请原样抄录从含有“Select the F0 Free pricing tier header”的那一行起、到含有“click(x=114, y=21)”的那一行为止（包括这两行）的数据，答案中不要包含图片。

--- 数据内容 ---

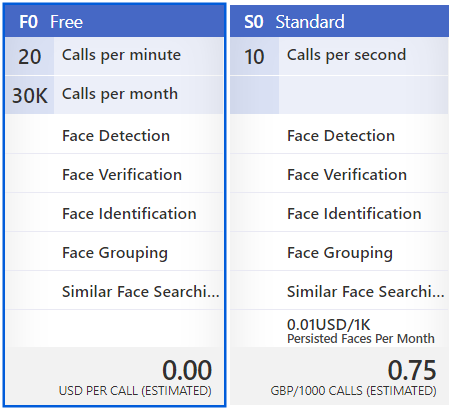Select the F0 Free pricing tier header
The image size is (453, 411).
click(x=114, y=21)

---
--- 数据内容 ---

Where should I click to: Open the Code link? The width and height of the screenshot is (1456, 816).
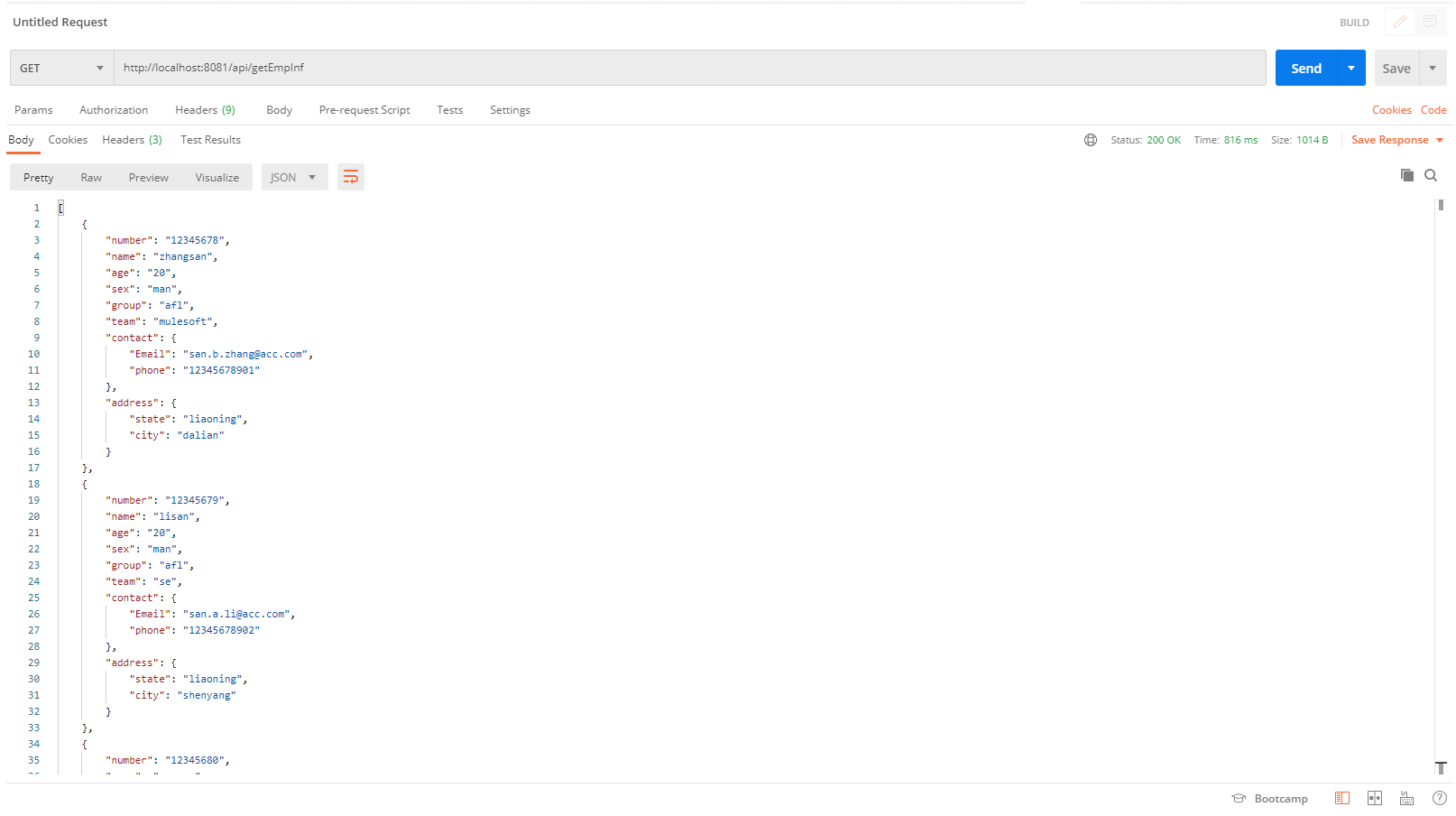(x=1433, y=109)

---
--- 数据内容 ---

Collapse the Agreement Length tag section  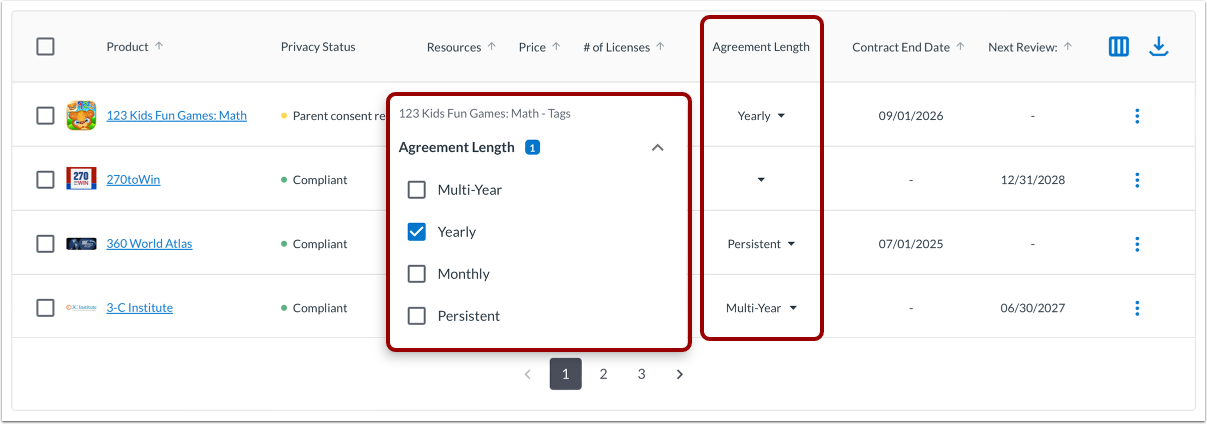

---

完成结果 >>
Select the F0 Free pricing tier header
The image size is (453, 411).
click(x=114, y=21)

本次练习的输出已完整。